"I don't love you anymore." Her pale skin and thin wrists were trembling with passion, and her fists relaxed as the words boiled out from her full mouth and hot tounge. Her hard grey eyes flashed with the cold ambition that he remembered so well from the earlier days for when they loved one another as a mutualism. Now he was no more than a parasite. That's what those eyes said to him. Instead of replying like he knew he should be thinking so despretely about he couldn't help thinking of all of the irony this would be worth. It was a kings ransom worth. Ambition to begin and ambition to end. And he wondered what his therapist would say about this.
"It was over when I couldn't force those thick words out of my mouth every day. When we couldn't love the same things. We aren't tied together like I want to be to..."
"Like you are to him?" The ring that his coffee cup made on the table was wet, like his eyes should be. Brown as dirt it brought out the deeper tones of the cheap wood table that was probably bought at a yard sale. You could almost see the crayon that was still left on it by the man who sold it to throw away a memory. Or the cheap table was a table at best. A relationship between the table and someone else was possible but improbable. But this wasn't what he was supposed to listen to. He couldn't make money off of thoughts he used to avoid the subject of the matter. Of the reason he was staring down at a dirt brown ring, wet with his coffee-stained tears of what should be of his shedding by the end of the night. Why he was here, with the best cup of coffee he had ever encountered and the best woman he had ever had.
"He's not involved in this. He doesn't define my love for anyone..."

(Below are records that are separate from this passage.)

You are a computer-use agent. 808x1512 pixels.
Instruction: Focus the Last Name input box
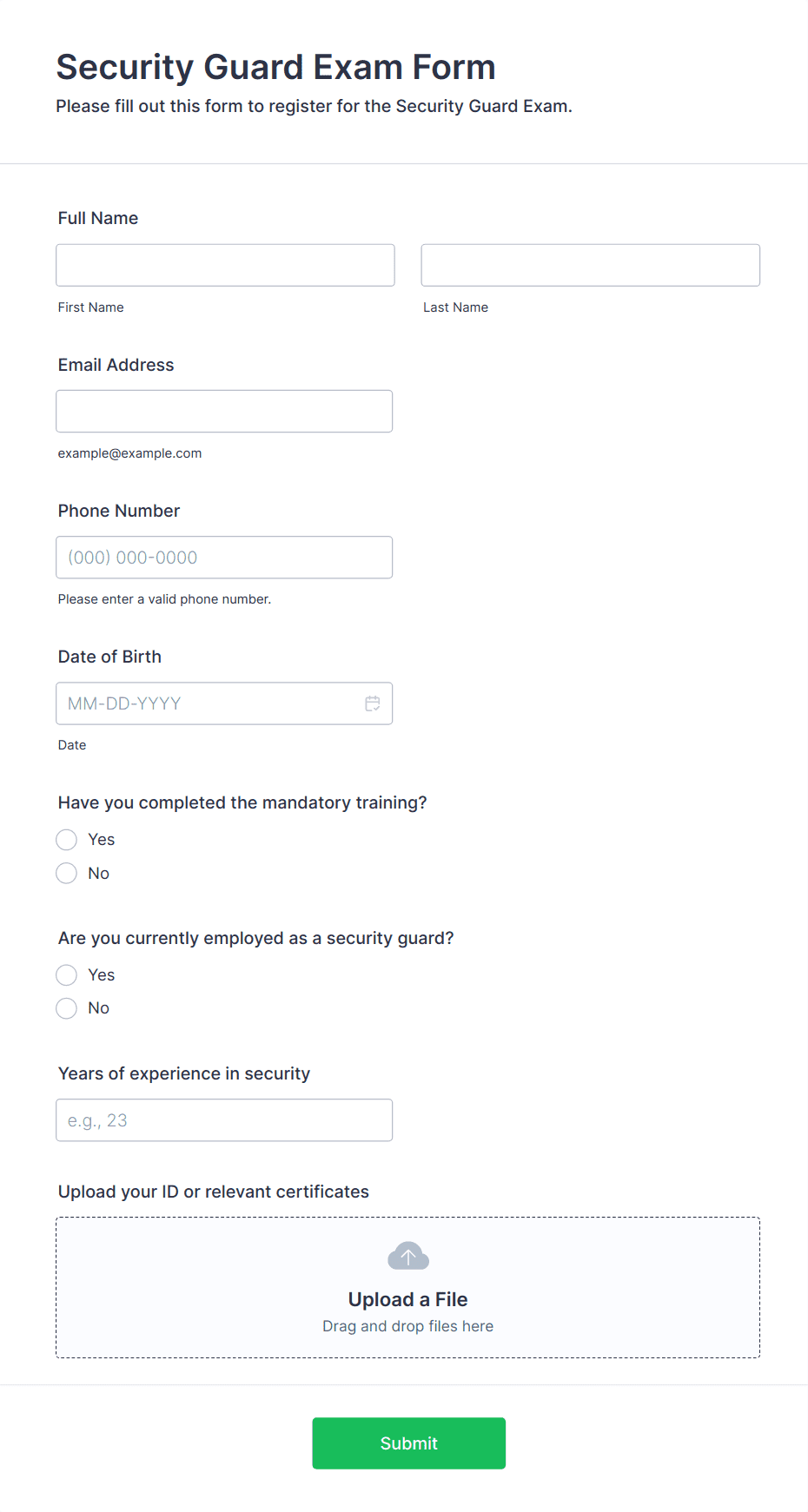(x=590, y=265)
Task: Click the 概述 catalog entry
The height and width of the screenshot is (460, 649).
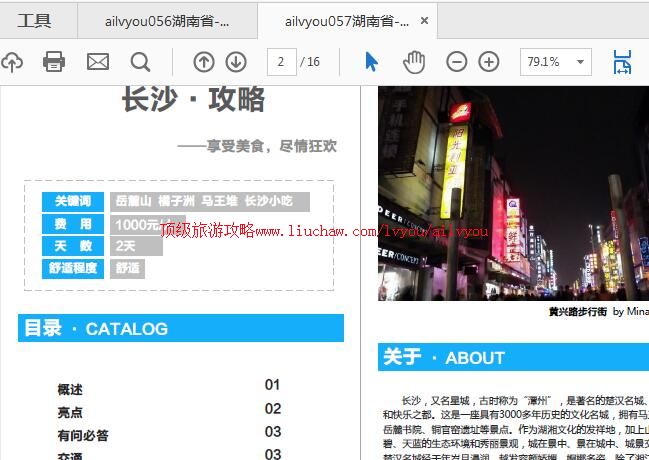Action: click(70, 390)
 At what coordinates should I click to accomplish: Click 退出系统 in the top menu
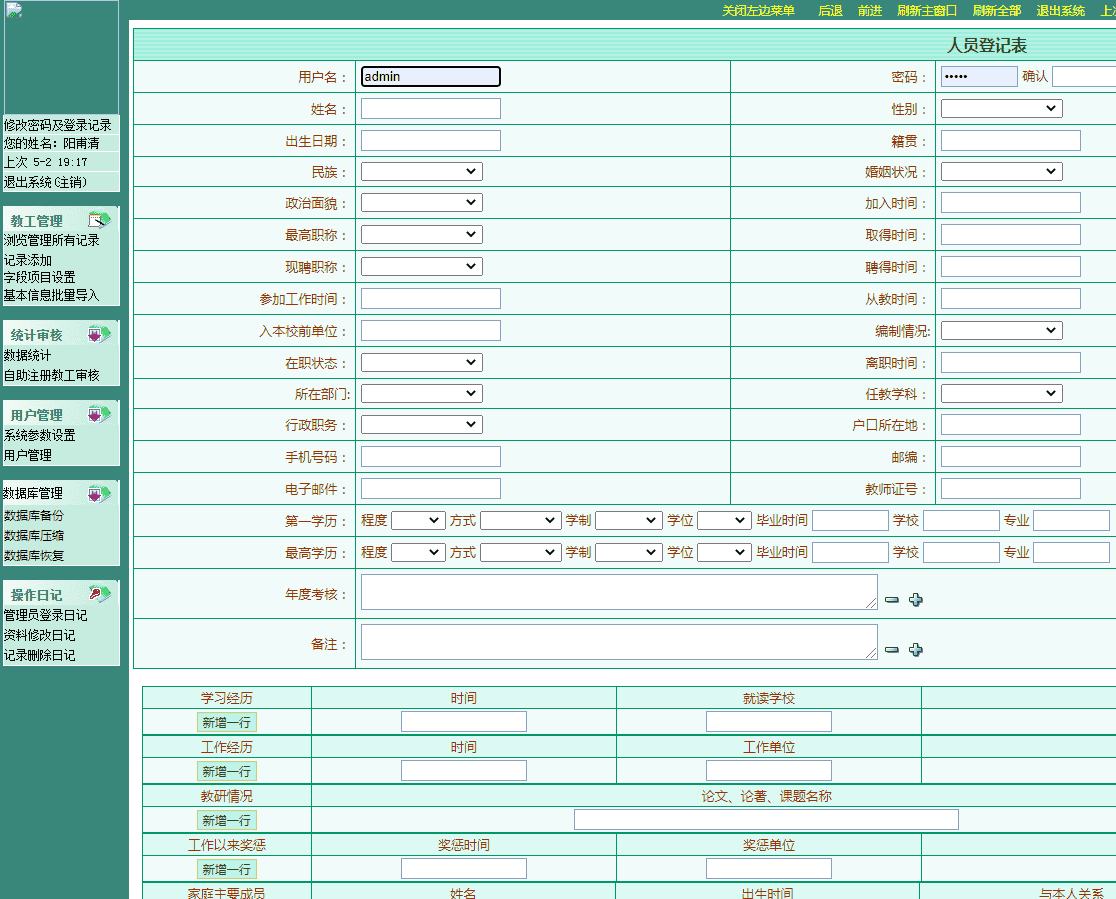(x=1060, y=11)
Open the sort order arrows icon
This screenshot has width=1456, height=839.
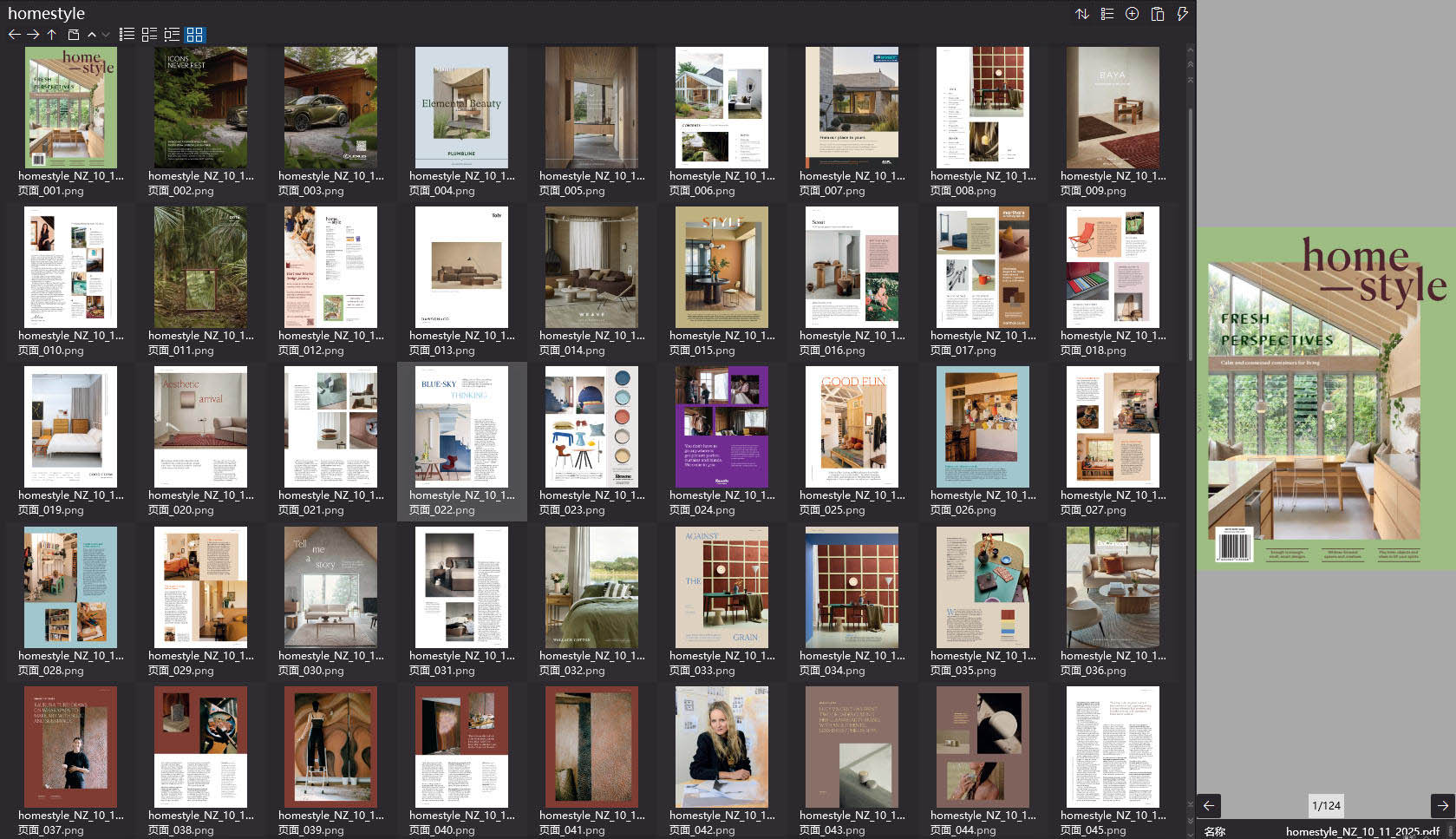1082,14
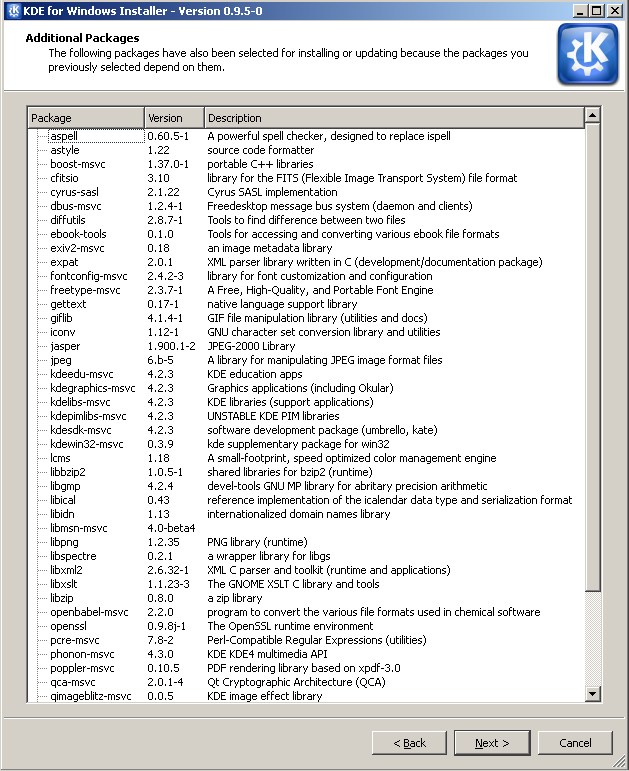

"You know that's not true." A lullaby from the cash register as the barista asked for the next willingly starving customer. The lullaby that mommy never sang to you, but that lulls you to the dreams of caffeine, pastries, and europe that you'll never visit with the woman you have always missed. A lullaby of addiction and a lullaby of love. Love that he knew so many times in the stall of the bathroom here after the rich coffees and disgusting pastries pre-packaged to fit your needs. He slammed down his cup spilling the perfect brew down his 75% off jeans and rushed to the door to disappear from the reality of dreaming for too long. He found himself passionately staring into her ambitiously biting stare across a cheap wood table with no past but his own and no coffee on his legs that may provide a release from what he needed most.
"I am not yours." She kept each word trite and controlled with all of her certainty of love's directions and determinations. So many men she had left when the leaves had just begun to ferment and die from the murder of it's host. So many men she had loved as the winter kept her heart a prison of inherent disease. So many men she had destroyed in the thawing of her mind and love. She was determined for this to be the last, as she put a ciggarette to her lips and pulled in the intoxication you can't get from coffee. He hated this deliberate death. He couldn't stand seeing her die slowly from a suicide too artisticly tied to her hearts domain. She loved how he would cringe with every breath that killed him slowly with her. She used to blow it past his head, as close as she could get without blinding or burning away his love, but he wasn't worth the death she needed. She wanted her death to be alone and away from this stain on her fingernails. "I loved you, but you tried too hard. I can't be your little whore as I once was."
"I always liked it when you would chain yourself down. The struggle was almost fun." No smile passed between the gaurds of their ice-cold barred windows of eyes. There was no dance of lips on clever words.
"I can't let you take me over. I can't spend all of my life on invisible riches." Her eyes feinted over his forehead that peaked into hair that was never one way or the other. Down over the abyss between his neck and chin that was patched over with stubble that would've kept him warm had he been locked in her winter heart's chambers and ventricles.
Her eyes constricted as the passion reached a breaking point. And he would remember that she was his coffee-stain and the crayons that his son would mark up the walls in the future would be images of her, despite his wife's flawfully beautiful compatability and devotion. His hands gripped the cup of diluted coffee grounds in the impulse to kiss her rich lips that still dripped with the poisonous vowels. And she would remember that he was a miscommunication from ground control and she would never forget the paths that it made her go down on a planet far from her realized mind. They would never forget the pieces of heart that were served in cups of coffee from one to the other, as they paid for eachothers drinks as usual. They would remember the beggining and the end, as her eyes flashed with the ambition that will nip your heels raw.